=== WHAT IS EXPECTED ===
How many lines of the listing below hold the word "Click"? Answer with the number alone.

=== EXERCISE MATERIAL ===
----------
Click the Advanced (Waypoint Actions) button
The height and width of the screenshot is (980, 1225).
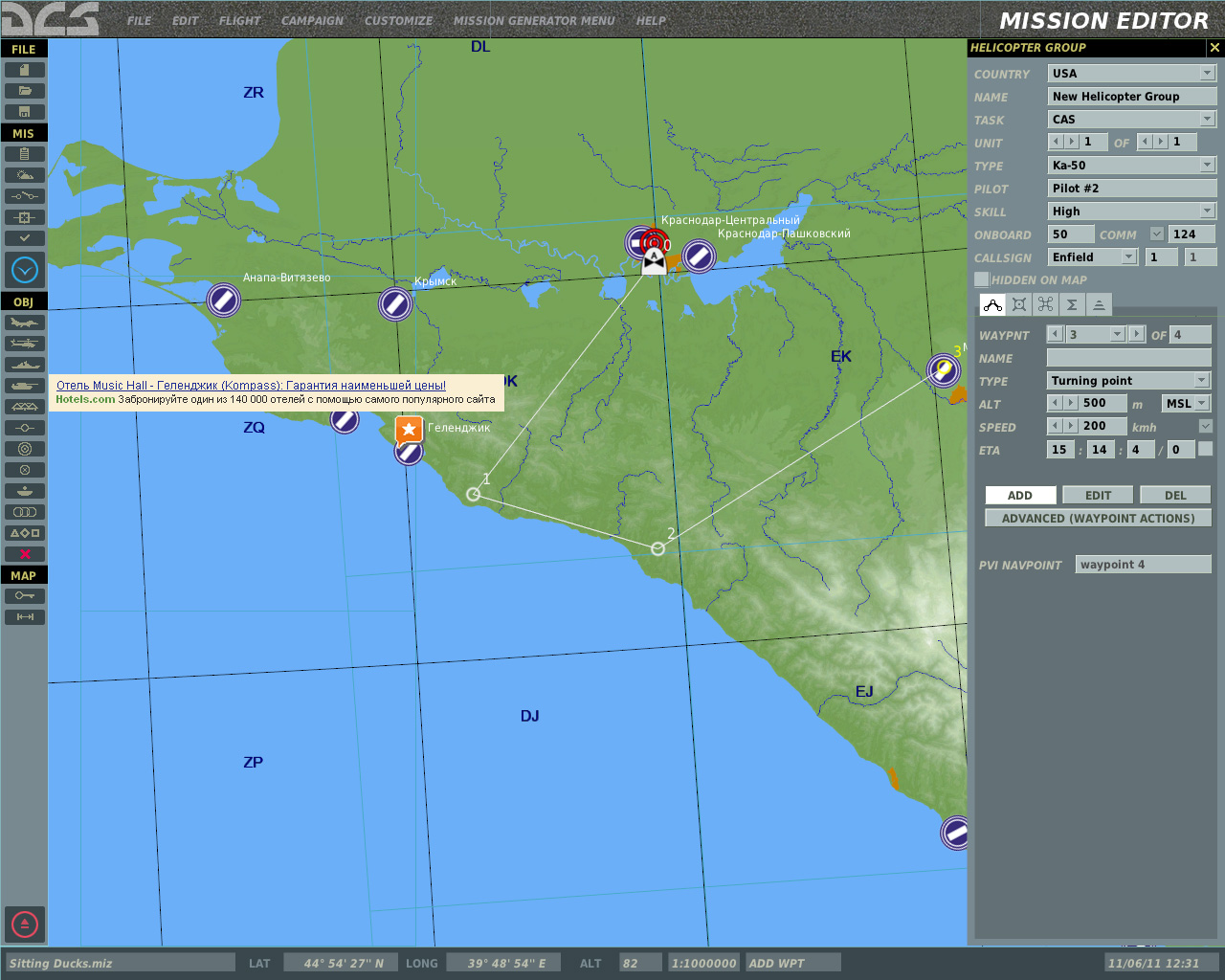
----------
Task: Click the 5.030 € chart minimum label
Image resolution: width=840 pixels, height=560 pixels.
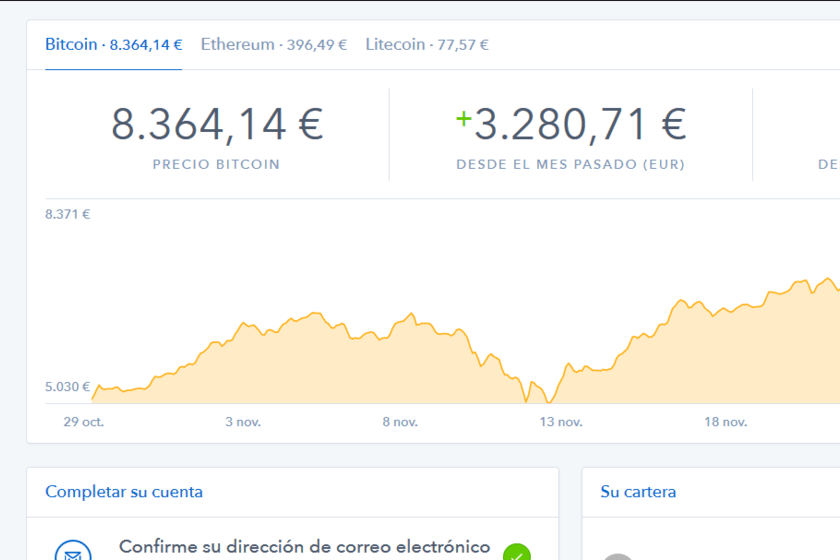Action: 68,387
----------
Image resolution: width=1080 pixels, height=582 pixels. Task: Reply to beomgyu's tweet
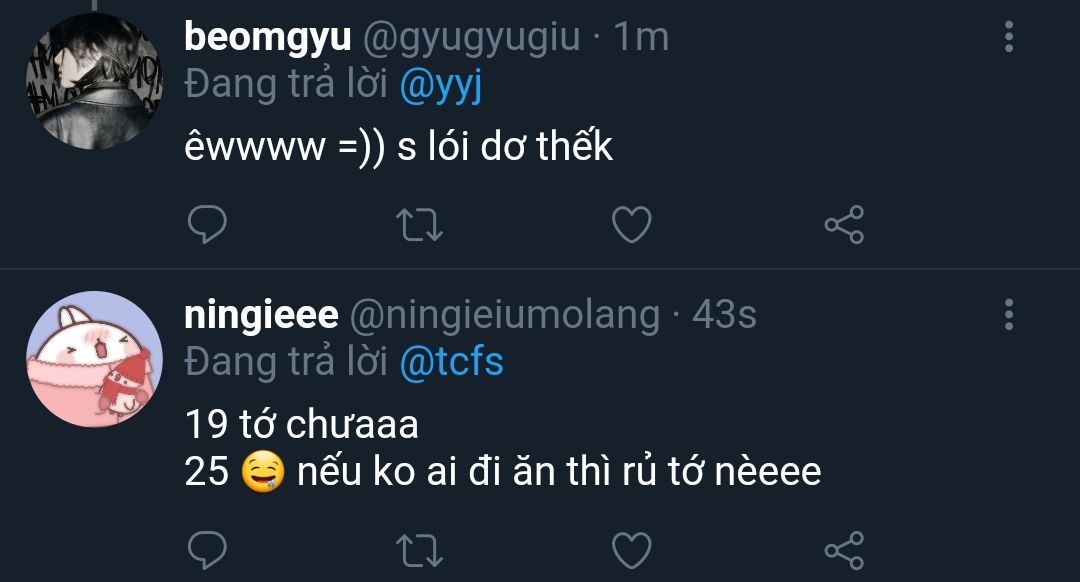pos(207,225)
----------
=== OUTPUT ===
2